Type: | Package |
Title: | Exploratory Data Analysis |
Version: | 0.1.2 |
Description: | A quick and effective data exploration toolkit. It provides essential features, including a descriptive statistics table for a quick overview of your dataset, interactive distribution plots to visualize variable patterns, Principal Component Analysis for dimensionality reduction and feature analysis, missing value imputation methods, and correlation analysis. |
License: | MIT + file LICENSE |
Encoding: | UTF-8 |
RoxygenNote: | 7.2.3 |
Suggests: | knitr, rmarkdown |
VignetteBuilder: | knitr |
Date: | 2024-01-22 |
Imports: | Hmisc, ggplot2, plotly, stats, caret, htmltools, DT, magrittr, RANN |
NeedsCompilation: | no |
Packaged: | 2024-01-29 23:22:03 UTC; zhiweilin |
Author: | Zhiwei Lin [aut, cre] |
Maintainer: | Zhiwei Lin <zhiweilin27@gmail.com> |
Repository: | CRAN |
Date/Publication: | 2024-01-30 00:10:10 UTC |
Bar Plots for Categorical Variables
Description
This function generates bar plots for all categorical variables in the input data frame. Bar plots offer a visual representation of the distribution of categorical variables, making it easy to understand the frequency of each category. They are particularly useful for exploring patterns, identifying dominant categories, and comparing the relative frequencies of different levels within each variable.
Usage
bar_plot(
data,
fill = "skyblue",
color = "black",
width = 0.7,
subplot = FALSE,
nrow = 2,
margin = 0.1,
html = FALSE
)
Arguments
data |
The input data frame containing categorical variables. |
fill |
Fill color for the bars (default: "skyblue"). |
color |
Border color of the bars (default: "black"). |
width |
Width of the bars (default: 0.7). |
subplot |
A logical argument (default: FALSE) indicating whether to create subplots. |
nrow |
Number of rows for subplots (if subplot is TRUE, default: 2). |
margin |
Margin for subplots (if subplot is TRUE, default: 0.1). |
html |
Whether the output should be in HTML format,used when knitting into HTML. Default is FALSE. |
Value
A list of bar plots.
Examples
data(iris)
bar_plot(iris)
Correlation Clustering
Description
This function performs hierarchical clustering on a correlation matrix, providing insights into the relationships between variables. It generates a dendrogram visualizing the hierarchical clustering of variables based on their correlation patterns.
Usage
corr_cluster(data, type = "pearson", method = "complete", hclust_method = NULL)
Arguments
data |
Input data frame. |
type |
The type of correlation to be computed. It can be "pearson", "kendall", or "spearman". |
method |
The method for hierarchical clustering. It can be "complete", "single", "average", "ward.D", "ward.D2", "mcquitty", "median", or "centroid". |
hclust_method |
The hierarchical clustering method. It can be "complete", "single", "average", "ward.D", "ward.D2", "mcquitty", "median", or "centroid". |
Value
A dendrogram visualizing the hierarchical clustering of variables based on the correlation matrix.
Examples
data(mtcars)
corr_cluster(data = mtcars, type = 'pearson', method = 'complete')
Correlation Matrix
Description
Column 1: Row names representing Variable 1 in the correlation test.
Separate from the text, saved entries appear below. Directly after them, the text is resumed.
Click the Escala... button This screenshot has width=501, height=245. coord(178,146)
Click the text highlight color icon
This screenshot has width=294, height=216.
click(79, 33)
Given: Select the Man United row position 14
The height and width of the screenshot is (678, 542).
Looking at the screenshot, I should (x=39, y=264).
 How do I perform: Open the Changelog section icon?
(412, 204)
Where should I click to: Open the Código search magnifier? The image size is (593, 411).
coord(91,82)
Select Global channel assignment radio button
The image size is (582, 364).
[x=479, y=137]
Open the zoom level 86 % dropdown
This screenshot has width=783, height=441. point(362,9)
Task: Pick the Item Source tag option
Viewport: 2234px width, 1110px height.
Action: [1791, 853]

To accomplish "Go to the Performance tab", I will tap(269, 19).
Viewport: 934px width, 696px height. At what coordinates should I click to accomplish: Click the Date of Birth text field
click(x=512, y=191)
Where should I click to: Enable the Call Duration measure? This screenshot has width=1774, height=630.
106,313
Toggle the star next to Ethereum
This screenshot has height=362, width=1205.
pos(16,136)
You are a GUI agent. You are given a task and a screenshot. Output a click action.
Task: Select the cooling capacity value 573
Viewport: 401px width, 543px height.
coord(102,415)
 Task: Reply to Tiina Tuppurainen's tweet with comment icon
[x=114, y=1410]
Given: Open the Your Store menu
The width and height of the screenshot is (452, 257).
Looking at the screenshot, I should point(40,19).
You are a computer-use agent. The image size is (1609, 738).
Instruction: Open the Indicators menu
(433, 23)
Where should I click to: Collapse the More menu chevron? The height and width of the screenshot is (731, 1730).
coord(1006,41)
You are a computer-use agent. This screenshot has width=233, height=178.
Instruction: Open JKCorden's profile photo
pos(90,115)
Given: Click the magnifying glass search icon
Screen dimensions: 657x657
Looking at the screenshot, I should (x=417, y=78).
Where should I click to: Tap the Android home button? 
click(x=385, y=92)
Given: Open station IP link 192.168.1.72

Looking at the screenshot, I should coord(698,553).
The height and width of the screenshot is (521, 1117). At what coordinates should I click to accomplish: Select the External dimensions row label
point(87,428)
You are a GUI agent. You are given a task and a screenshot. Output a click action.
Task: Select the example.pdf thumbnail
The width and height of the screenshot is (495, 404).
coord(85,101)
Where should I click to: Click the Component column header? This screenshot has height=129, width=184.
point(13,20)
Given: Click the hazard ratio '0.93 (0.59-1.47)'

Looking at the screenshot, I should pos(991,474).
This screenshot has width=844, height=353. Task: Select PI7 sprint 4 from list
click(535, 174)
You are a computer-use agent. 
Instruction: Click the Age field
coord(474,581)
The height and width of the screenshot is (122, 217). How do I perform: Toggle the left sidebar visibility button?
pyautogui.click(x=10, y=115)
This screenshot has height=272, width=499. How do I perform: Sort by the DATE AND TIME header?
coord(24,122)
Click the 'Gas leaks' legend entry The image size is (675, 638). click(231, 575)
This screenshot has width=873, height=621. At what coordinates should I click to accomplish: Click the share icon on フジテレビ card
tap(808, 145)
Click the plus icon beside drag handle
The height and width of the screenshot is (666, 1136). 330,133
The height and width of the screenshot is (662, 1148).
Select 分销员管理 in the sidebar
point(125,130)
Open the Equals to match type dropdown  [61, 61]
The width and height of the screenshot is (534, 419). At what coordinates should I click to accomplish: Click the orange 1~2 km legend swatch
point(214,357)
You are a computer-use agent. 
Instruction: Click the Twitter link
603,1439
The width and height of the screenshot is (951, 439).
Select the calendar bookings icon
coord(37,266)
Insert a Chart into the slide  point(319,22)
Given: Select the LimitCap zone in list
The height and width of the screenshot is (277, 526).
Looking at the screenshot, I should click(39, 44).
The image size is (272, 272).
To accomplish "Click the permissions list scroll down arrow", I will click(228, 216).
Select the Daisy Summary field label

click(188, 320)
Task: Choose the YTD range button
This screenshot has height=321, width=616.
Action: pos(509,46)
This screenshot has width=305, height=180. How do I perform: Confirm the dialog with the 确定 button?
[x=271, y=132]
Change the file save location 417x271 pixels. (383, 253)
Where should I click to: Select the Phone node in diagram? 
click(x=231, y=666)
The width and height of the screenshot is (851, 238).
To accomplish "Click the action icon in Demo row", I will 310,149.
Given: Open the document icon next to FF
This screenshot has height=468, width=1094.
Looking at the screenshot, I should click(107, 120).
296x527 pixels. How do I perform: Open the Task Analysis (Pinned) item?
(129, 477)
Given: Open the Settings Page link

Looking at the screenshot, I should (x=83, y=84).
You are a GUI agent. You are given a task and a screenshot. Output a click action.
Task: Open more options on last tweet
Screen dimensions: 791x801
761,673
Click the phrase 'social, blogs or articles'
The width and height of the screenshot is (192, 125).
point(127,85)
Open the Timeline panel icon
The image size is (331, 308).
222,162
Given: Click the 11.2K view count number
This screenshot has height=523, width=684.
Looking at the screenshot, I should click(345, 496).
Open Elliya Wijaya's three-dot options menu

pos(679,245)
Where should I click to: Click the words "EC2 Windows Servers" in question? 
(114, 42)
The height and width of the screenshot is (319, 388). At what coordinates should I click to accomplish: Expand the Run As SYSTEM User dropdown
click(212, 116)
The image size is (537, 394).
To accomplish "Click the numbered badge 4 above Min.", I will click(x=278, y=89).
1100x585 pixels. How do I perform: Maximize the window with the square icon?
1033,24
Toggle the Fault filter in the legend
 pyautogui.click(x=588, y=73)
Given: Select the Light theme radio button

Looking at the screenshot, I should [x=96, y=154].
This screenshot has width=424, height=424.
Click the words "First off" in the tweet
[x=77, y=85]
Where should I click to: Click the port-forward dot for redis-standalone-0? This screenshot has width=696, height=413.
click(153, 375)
Column 2: Column names representing Variable 2 in the correlation test.
Column 3: The correlation coefficients quantifying the strength and direction of the relationship.
Column 4: The p-values associated with the correlations, indicating the statistical significance of the observed relationships. Lower p-values suggest stronger evidence against the null hypothesis.
The table provides valuable insights into the relationships between variables, helping to identify statistically significant correlations.
Usage
corr_matrix(
data,
type = "pearson",
corr_plot = FALSE,
sig.level = 0.01,
highlight = FALSE,
html = FALSE
)
Arguments
data |
Input dataset. |
type |
Pearson or Spearman correlation, default is Pearson. |
corr_plot |
Generate a correlation matrix plot, default is false. |
sig.level |
Significant level. Default is 0.01. |
highlight |
Highlight p-value(s) that is less than sig.level, default is FALSE |
html |
Whether the output should be in HTML format,used when knitting into HTML. Default is FALSE. |
Value
A data frame which contains row names, column names, correlation coefficients, and p-values.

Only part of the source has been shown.